Ces deux romans mettent en scène des personnages masculins dont la banalité interpelle. Et c’est peut-être là ce que l’on doit remarquer dans l’œuvre de David Foenkinos : cette capacité à rendre intéressant un être très commun, voire médiocre. Ainsi, que ce soit Markus, héros dont l’apparition est retardée dans La Délicatesse, ou le narrateur de Je vais mieux, nous découvrons des hommes sensibles, torturés, « délicats » en somme…
Qui sont-ils ces hommes fragiles ? Le premier est présenté comme « un homme ponctuel, [qui] aimait rentrer chez lui à sept heures quinze précises.

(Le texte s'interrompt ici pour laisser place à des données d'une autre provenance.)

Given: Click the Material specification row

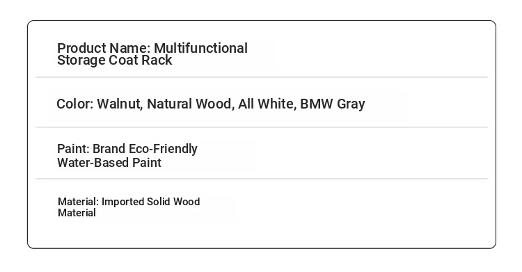Looking at the screenshot, I should (x=262, y=207).
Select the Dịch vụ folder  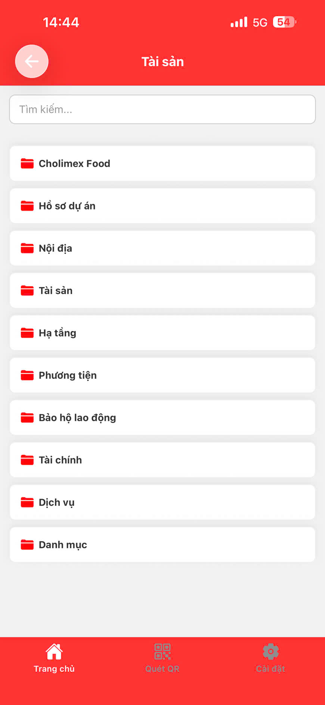click(163, 502)
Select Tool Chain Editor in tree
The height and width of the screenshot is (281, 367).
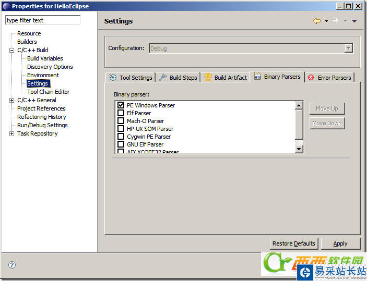coord(48,92)
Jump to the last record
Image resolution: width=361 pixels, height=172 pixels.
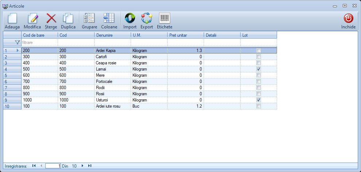[x=89, y=166]
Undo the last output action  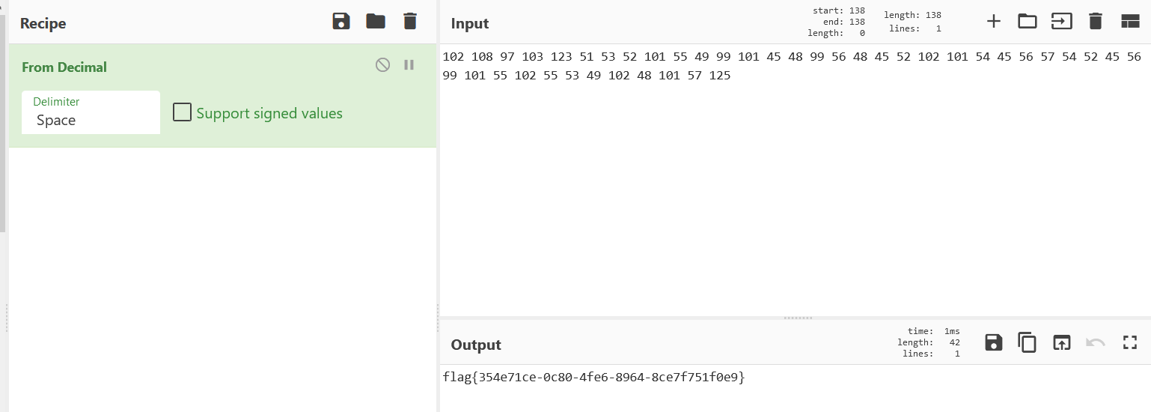pyautogui.click(x=1096, y=342)
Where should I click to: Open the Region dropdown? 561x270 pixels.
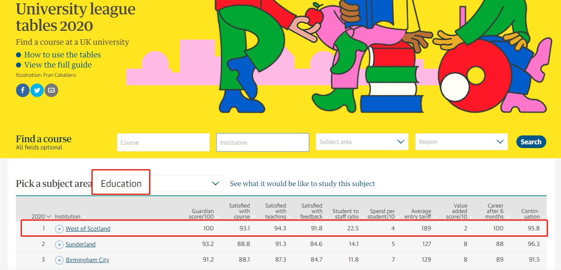tap(461, 142)
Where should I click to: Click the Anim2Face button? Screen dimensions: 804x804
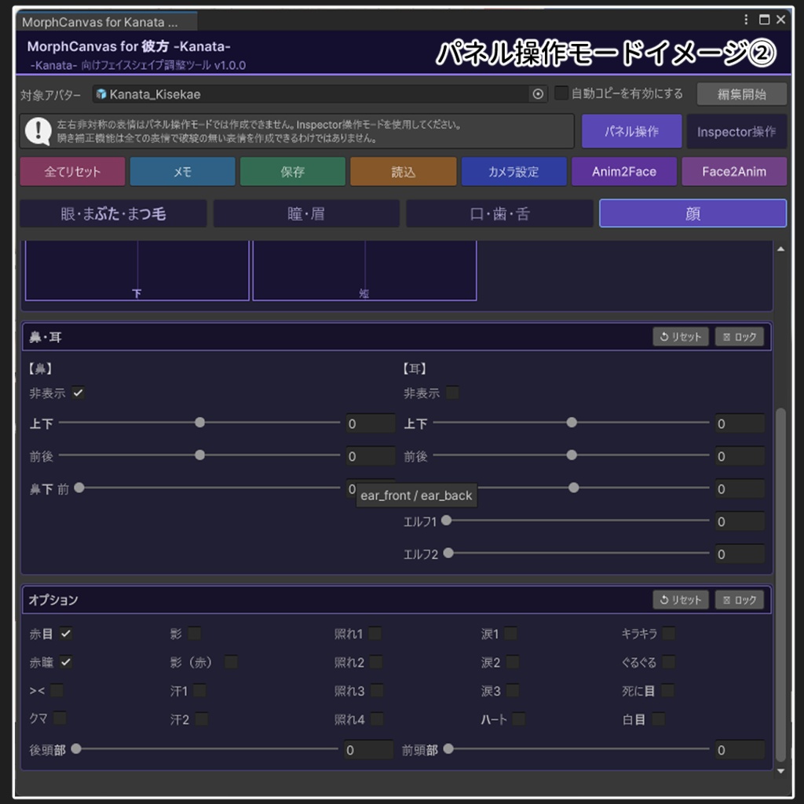tap(624, 171)
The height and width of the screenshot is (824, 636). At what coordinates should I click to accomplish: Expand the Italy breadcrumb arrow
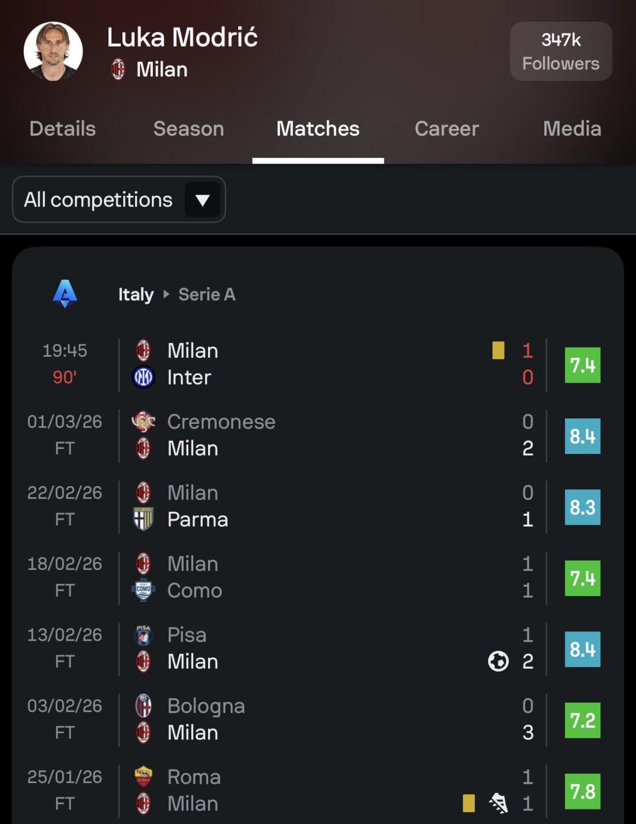point(166,294)
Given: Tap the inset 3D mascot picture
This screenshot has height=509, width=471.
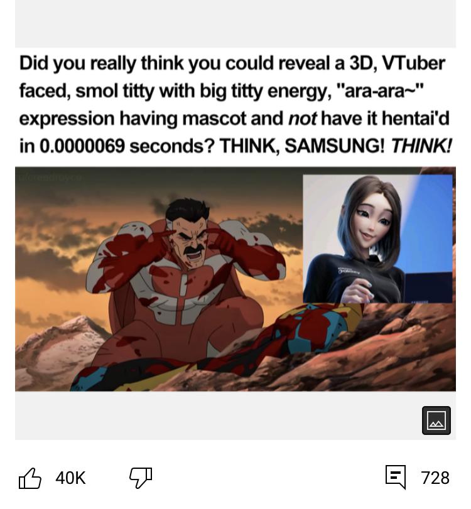Looking at the screenshot, I should pos(377,238).
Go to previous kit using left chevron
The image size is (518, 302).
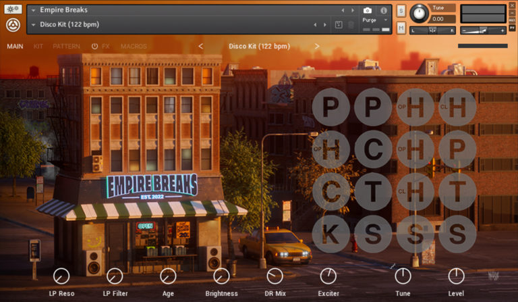(200, 47)
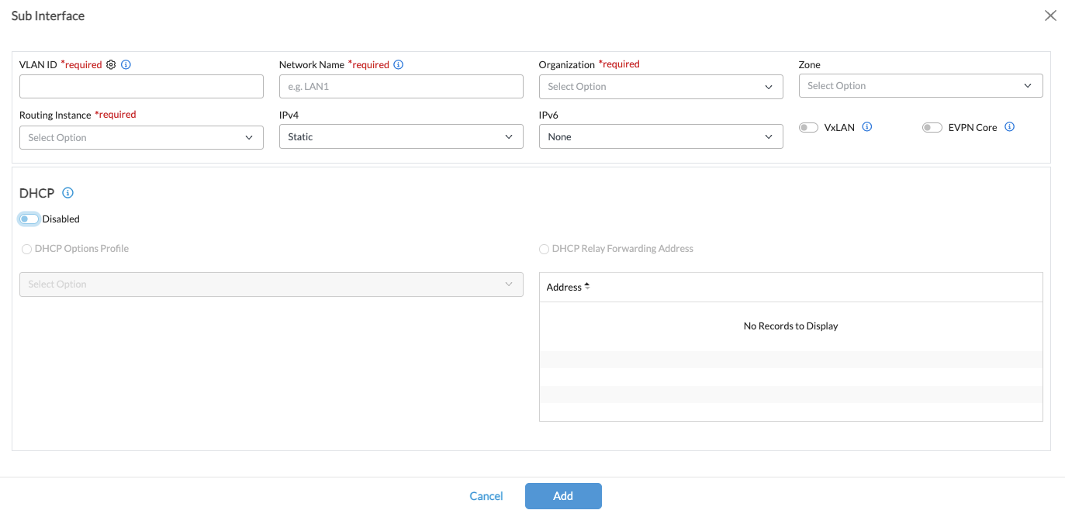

Il connaissait les horaires du RER comme d’autres connaissent les parfums préférés de leur femme… ». Le second semble découvrir la vie à travers un mal de dos qui ne le quittera plus et le forcera à s’interroger sur le sens de son existence, sorte de deuxième naissance, un enfantement qui va se faire dans la douleur… Ainsi, chacun de ces personnages est marqué par une banalité déconcertante, qui masque à peine la lâcheté des protagonistes. Lâcheté, ou incapacité à vivre dans un monde qui oppresse, ce monde contemporain qui ne laisse pas de place à la « délicatesse »… Et puis, nous découvrons, progressivement, des personnages qui se cherchent, qui apprennent, des personnages « en devenir ». Le héros se dessine, lutte, dans un monde qui ne l’accepte pas tel qu’il est. Alors, il va se faire une place. Le récit avance et impose un bouleversement de l’ordre établi au préalable : Markus est un petit employé insignifiant, le narrateur de Je vais mieux est, lui aussi, employé dans un cabinet d’architectes. Tous deux vont apprendre à s’affirmer et tenter d’accéder au bonheur d’une existence qu’ils vont choisir. Chacun sa quête… Nathalie pour Markus, la liberté pour notre narrateur hypocondriaque.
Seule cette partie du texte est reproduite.